Se nelle aziende, le Line of Business sono entusiaste delle soluzioni di BD&A, perché sono un’opportunità per migliorare e accelerare i processi decisionali, non altrettanto si può dire dell’IT, che deve affrontare le tante complessità di questi progetti e le difficoltà nel reperire personale tecnico adeguatamente formato per implementarli e gestirli. Secondo Patano: «Per ottenere il massimo da un progetto di BD&A non basta dotarsi di un data scientist, ma non possono mancare altre competenze che coprano tutto il ciclo di vita degli analytics: data preparation, data management, business analysis, advanced analytics, analytic application development, hardware infrastructure deployment and management, vendor management, performance measurement e governance».

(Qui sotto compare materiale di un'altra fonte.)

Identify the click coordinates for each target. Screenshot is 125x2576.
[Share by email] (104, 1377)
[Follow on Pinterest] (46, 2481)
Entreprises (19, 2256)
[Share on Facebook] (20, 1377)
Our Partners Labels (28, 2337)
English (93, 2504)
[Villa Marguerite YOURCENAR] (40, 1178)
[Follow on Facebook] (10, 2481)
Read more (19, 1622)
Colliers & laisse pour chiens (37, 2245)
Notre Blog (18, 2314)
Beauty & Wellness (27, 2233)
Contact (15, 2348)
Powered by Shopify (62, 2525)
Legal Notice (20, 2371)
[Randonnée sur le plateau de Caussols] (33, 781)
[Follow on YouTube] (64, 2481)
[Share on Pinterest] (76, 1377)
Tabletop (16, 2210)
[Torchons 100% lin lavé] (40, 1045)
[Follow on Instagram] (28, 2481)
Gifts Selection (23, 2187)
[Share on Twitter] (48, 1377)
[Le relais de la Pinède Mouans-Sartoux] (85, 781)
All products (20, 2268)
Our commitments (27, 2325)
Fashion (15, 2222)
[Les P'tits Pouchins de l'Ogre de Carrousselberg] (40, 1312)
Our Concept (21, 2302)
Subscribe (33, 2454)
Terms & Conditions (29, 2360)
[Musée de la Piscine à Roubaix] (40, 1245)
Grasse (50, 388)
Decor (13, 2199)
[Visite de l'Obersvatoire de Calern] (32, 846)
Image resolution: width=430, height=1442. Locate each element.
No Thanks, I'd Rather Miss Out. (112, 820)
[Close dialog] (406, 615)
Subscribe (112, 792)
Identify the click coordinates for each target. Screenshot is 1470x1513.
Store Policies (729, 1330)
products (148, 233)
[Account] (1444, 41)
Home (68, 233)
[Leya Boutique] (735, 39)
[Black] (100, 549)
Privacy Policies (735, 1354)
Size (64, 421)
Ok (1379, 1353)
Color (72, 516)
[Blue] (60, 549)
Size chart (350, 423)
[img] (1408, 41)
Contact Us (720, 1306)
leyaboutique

Opportunità di lavoro, quindi, per tutte le figure professionali dell’IT. Confindustria Digitale stima che nel nostro Paese, entro il 2020, mancheranno fra le 100mila e le 200mila figure tecnologiche qualificate. Stiamo, però, già fronteggiando il digital mismatch: per le professionalità IT, secondo Modis Italia, divisione del Gruppo Adecco, specializzata nel recruiting in ambito ICT, la richiesta delle aziende è superiore alla domanda, per un’assunzione su quattro si incontrano difficoltà nel reperimento delle professionalità adatte, la formazione universitaria non è sempre in linea con quanto richiede il mercato dinamico di oggi. Per fortuna, non è ancora troppo tardi, ma il Governo deve rafforzare l’impegno nel sostenere l’economia, con nuovi investimenti in infrastrutture digitali, ma soprattutto in istruzione e in progetti di orientamento per i giovani, per coprire più facilmente i futuri posti vacanti.